Here’s Looking at You!

The Sages liked to promote a peaceful resolution of conflict, whenever possible. This peace, they knew, had to begin in the home: “shalom bayit.” So even when it was time to teach about the peace between nations, they would turn it to the need for peace between husband and wife.

“When you approach a town to do battle with it, you shall call to it for peace.” (Deut. 20:10)

This week’s portion, Shoftim, is the basis for one of the more compelling images to call for peace. Even so, there are deeper levels available to us from this “rich” tale…

The sages call to us: “Come and see how great is the power of peace!” There was a woman who was a disciple of Rabbi Meir, listening to his lessons on Sabbath evenings.
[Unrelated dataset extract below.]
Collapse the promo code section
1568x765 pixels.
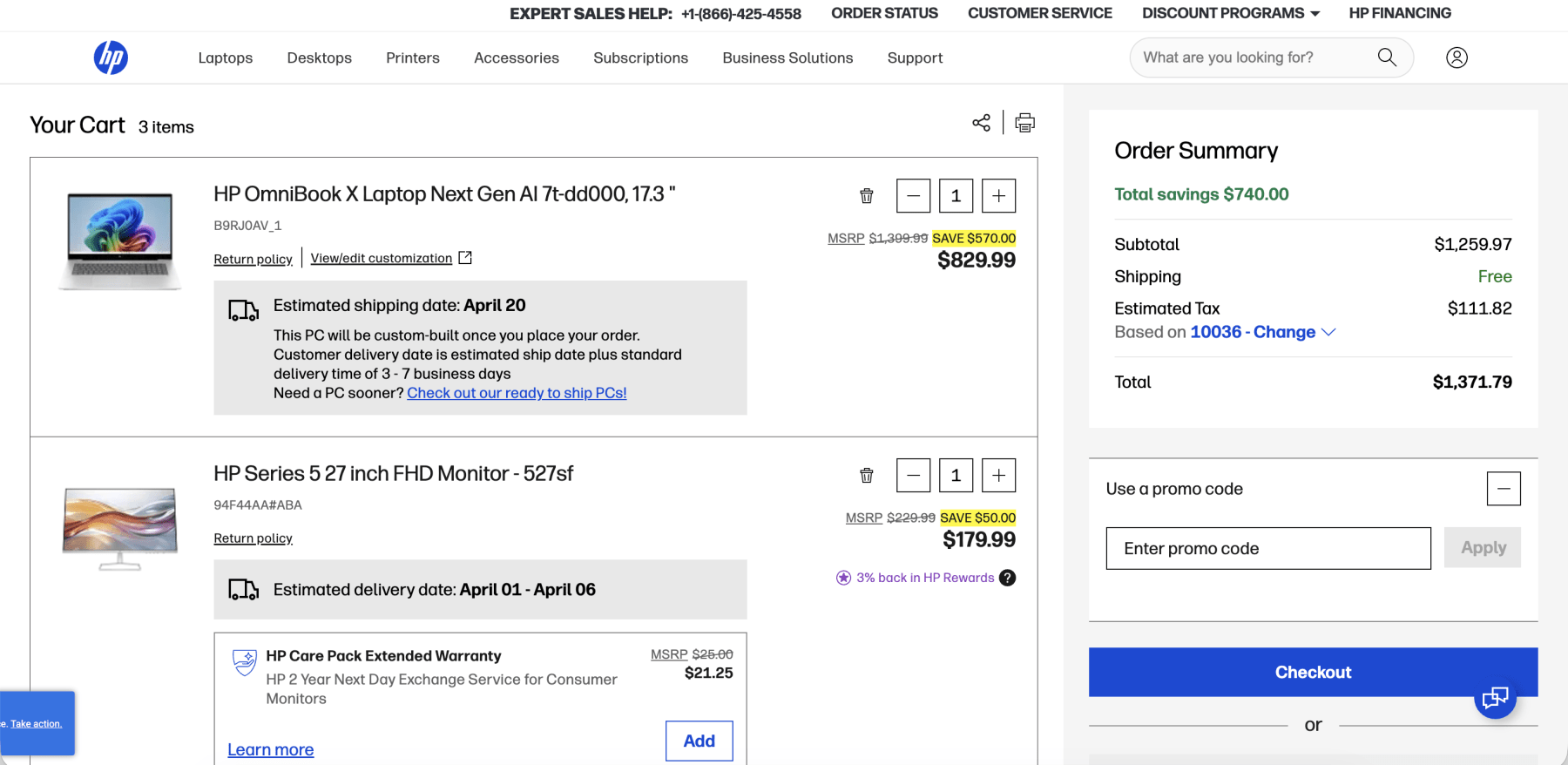(x=1504, y=489)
One time she stayed very late, and her husband was angry at how long she had been away. “I swear that I won’t let you back in this house until you go and spit in his face!” What could she do? He was a great sage, and yet she yearned for her husband. For three weeks, she could not return home.
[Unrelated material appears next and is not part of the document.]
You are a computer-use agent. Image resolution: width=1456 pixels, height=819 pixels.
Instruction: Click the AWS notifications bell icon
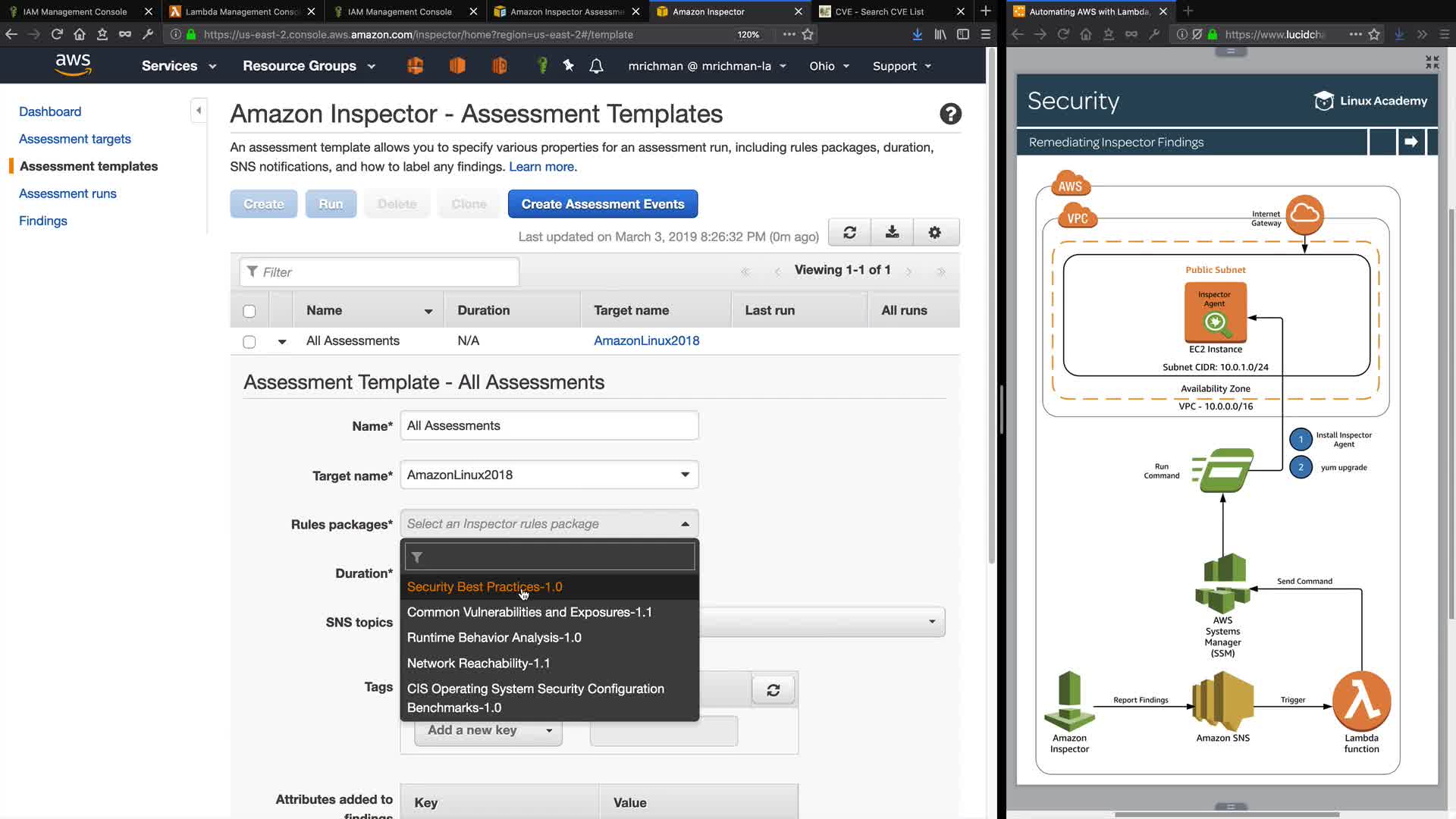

Then Elijah, of blessed memory, appeared to R. Meir and told him what had happened. The next time the woman came to listen, he called out, “Is there any woman here who knows the charm for a sore eye?” The woman, understanding his meaning, rose and spit in his eye; “Do it seven times!” he enjoined her. When she finished, he said, “Go back and be reconciled with your husband: tell him he asked you to spit in my face once, and you did it seven times!”

See how great is the power of peace.

Midrash Rabbah – Deut. V:15

At the simplest level we must ask ourselves: what are we willing to do to promote peace? How far will we go to help another, someone we barely know? Few of us would ever measure up to R. Meir’s performance. And yet, is he without blame?

The complete midrash speaks of the woman being absent until the Shabbat candles had gone out. Remember, the duty of every couple on Shabbat is to make love – and here she is, “studying” with the Rabbi! Even if their relationship was as physically distant as some of the other tellings make it sound, did not Meir have a responsibility not to interfere in her marital relationship? Is he not guilty of some form of seduction?

And to go deeper still: which is more important – the love of study, or loving another? How wonderful that a midrash can speak to us at so many levels through one “simple” story!